There have been a lot of experiments already. Most of them have failed and left the experimenters worse off. But sure people are welcome to keep trying.

What annoys the rest of us is the hubris and overconfidence. The experimenters usually falsely label those of us who disagree with their "vision" as fools who can't see the future.


Governments are not households. Using this metaphor only causes more misunderstandings.


Except Greece for example recently hit it’s borrowing limit with spiraling interest rates. If it could have borrowed unlimited money at zero interest nothing bad would have happened, it could have paid debts with new loans.

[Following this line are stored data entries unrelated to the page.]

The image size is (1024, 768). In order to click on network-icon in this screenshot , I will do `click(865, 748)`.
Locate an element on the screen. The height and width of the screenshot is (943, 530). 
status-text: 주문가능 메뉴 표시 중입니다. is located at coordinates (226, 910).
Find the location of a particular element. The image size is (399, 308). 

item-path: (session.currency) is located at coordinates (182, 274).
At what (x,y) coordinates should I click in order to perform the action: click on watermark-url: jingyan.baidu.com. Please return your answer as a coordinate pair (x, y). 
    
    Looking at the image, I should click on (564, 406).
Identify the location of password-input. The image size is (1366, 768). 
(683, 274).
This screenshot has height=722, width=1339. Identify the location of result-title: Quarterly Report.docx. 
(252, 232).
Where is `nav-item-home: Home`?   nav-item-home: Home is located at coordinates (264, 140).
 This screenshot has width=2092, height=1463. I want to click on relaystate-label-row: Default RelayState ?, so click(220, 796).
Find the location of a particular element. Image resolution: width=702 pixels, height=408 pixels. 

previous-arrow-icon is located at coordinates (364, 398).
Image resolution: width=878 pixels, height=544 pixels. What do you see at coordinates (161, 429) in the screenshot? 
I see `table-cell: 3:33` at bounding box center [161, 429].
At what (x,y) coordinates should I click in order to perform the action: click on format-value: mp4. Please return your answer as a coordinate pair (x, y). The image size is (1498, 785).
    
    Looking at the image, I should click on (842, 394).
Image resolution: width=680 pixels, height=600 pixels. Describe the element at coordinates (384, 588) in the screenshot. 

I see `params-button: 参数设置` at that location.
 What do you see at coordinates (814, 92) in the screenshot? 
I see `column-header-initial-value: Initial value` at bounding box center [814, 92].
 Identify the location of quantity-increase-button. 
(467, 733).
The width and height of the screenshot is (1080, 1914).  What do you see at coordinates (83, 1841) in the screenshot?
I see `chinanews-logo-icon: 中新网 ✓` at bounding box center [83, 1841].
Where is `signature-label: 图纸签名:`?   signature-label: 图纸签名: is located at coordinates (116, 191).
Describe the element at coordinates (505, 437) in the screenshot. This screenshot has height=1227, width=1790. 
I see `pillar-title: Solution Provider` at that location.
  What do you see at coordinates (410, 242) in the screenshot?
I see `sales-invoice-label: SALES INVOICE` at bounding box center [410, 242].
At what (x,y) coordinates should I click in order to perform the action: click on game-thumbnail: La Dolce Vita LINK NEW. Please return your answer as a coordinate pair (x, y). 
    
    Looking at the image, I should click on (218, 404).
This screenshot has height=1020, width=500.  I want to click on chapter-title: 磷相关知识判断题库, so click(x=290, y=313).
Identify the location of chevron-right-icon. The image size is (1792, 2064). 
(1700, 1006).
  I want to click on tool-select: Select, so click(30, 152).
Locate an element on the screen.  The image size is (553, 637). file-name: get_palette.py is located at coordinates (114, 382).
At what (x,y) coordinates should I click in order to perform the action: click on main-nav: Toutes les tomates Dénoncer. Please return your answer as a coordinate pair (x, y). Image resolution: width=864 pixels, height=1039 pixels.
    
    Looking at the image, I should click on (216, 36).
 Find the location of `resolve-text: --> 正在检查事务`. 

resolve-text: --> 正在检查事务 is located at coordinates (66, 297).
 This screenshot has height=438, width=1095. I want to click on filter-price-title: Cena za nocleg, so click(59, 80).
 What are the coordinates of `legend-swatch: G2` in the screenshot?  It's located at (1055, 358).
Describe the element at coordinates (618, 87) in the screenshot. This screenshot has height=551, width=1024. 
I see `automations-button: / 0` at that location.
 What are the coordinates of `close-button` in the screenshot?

There are better and deeper ways of understanding money. You think fiscally sovereign nations need to borrow their own currency, and that isn't correct. You think government spending necessarily precipitates a currency crisis, and this is not only incorrect but goes against the demonstrated history of the United States from the 40s until today.

https://www.youtube.com/watch?v=ba8XdDqZ-Jg

It seems like you are conflating the role of private and public debt, which is a very common mistake. Private debt does cause economic crises, public debt is a misnomer - it's generally speaking not even correctly referred to as debt. It's referred to as a debt for historical reasons, its not owed to anyone, for example.

A paper by the CATO institute showed that world hyperinflations have not historically arisen from monetary policy changes. They have more to do with... eh, its complicated. Collapses of industry in wartime, famines, militarily-imposed foreign debts and single-resource economies living beyond their means. The understanding you are demonstrating is called the Quantity Theory of Money and its being more and more called into question. The Theory of Ricardian Equivalence is toast. Not sure if you know that those are the high-falutin names of the theories you are describing as being patent fact.


> You think fiscally sovereign nations need to borrow in their own currency

No, it can be quite beneficial. However, it’s more dangerous to borrow in foreign currency because exchange rates are outside of complete government control.

> You think government spending necessarily precipitates a currency crisis

No, the inability to borrow in their own currency is one possibility. Bad monetary policy is another, losing a war for existence is another.


This is beautifully put and very true!